Черты поэтики сентиментализма в романе Лоренса Стерна «Сентиментальное путешествие по Франции и Италии»

Автор: Пользователь скрыл имя, 23 Января 2011 в 00:15, реферат

Описание работы

Роман «Сентиментальное путешествие» имеет форму самоповествования. Главным героем его становится пастор Йорик, от лица которого и написана книга. Повествование ведется от первого лица, в мемуарной форме, со сложным соотношением между авторской позицией и позицией героя-повествователя.

Содержание

1. Форма, приемы и основные мотивы повествования
2. Стилевое своеобразие повествования
3. Психологический аспект изображения героя
Заключение
Список использованной литературы

Работа содержит 1 файл

реферат.docx

— 38.74 Кб (Скачать)

                      ФЕДЕРАЛЬНОЕ АГЕНТСТВО ПО ОБРАЗОВАНИЮ И НАУКЕ РФ

              БРЯНСКИЙ ГОСУДАРСТВЕННЫЙ УНИВЕРСИТЕТ

              ИМЕНИ АКЕДЕМИКА ИВАНА ГЕОРГИЕВИЧА ПЕТРОВСКОГО

              ФИЛОЛОГИЧЕСКИЙ ФАКУЛЬТЕТ 
 
 
 
 

       РЕФЕРАТ

       по  истории зарубежной литературы XVIII на тему: 

Черты поэтики сентиментализма в романе Лоренса Стерна «Сентиментальное путешествие по Франции и Италии»

 
 
 
 
 
 

       Выполнила:

       Студентка 2 курса

       II группы

       Филологического ф-та

       Гагина  Юлия 
 
 
 

                                                           

                                                        Брянск 2010 

           Содержание: 

       1. Форма, приемы и основные мотивы повествования

       2. Стилевое своеобразие повествования

       3. Психологический аспект изображения героя

       Заключение

       Список  использованной литературы 
 
 
 
 
 
 
 
 
 
 
 
 
 
 
 
 
 
 
 
 
 
 
 

       1. Форма, приемы и основные мотивы повествования 

       Роман «Сентиментальное путешествие» имеет  форму самоповествования. Главным  героем его становится пастор Йорик, от лица которого и написана книга. Повествование ведется от первого  лица, в мемуарной форме, со сложным  соотношением между авторской позицией и позицией героя-повествователя. О  мемуарной, а не дневниковой форме  свидетельствует довольно большой  разрыв между временем действия и  временем описания. Так, при знакомстве с монахом Йорик тут же упоминает  о его последующей смерти и, далее, о своем теперешнем отношении  к полученной от него табакерке: «...я  храню эту табакерку наравне  с предметами культа моей религии, чтобы  она способствовала возвышению моих помыслов...»1.

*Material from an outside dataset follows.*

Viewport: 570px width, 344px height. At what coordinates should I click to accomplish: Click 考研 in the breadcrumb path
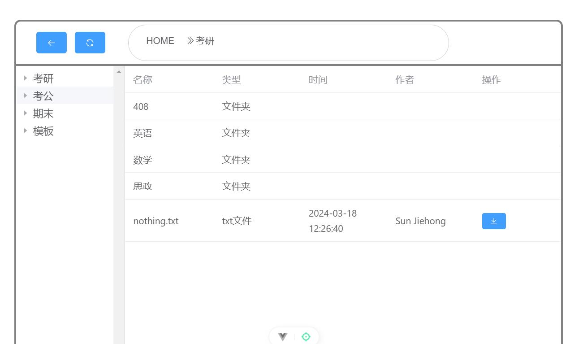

       Однако  данное самоповествование в действительности не относится ни к жанру автобиографии, ни к привычной мемуаристике, ни к путевым заметкам. Его можно  назвать ироническим подглядыванием за самим собой.

       Мотив подглядывания ощутим на всем протяжении романа. Йорик именно подглядывает во всякие запретные вещи, не переходя к их совершению («Так что, когда  я протянул руку, я схватил fille de chambre за –»)2. Сами эротические сцены Стерна являют собой вариант нескромного подсматривания в щелочку. Йорик все время играет в нескромность, отступая в самый волнующий момент. Тема отступлений проявляется не только во внешних формальных отступлениях от сюжета, намеренно тормозящих действие, но и в постоянном самоодергивании героя. Йорик, делая непривычно смелый ход, тут же словно пятится назад. И дело тут не только в игровом моменте, шутке, намеренном одурачивании читателя неожиданным трюком, состоящим в отсутствии ожидаемого, в пустоте, белых листах бумаги, постоянно сюжетно подсовываемых Стерном вместо планомерного и закономерного развития действия - Стерн переворачивает с ног на голову саму закономерность жизни и сюжетики, переключая внимание на ничего не значащие мелочи, второстепенные детали: «Мне кажется, в этом есть что-то роковое», - признается сам Йорик, - «я редко дохожу до того места, куда я направляюсь»3.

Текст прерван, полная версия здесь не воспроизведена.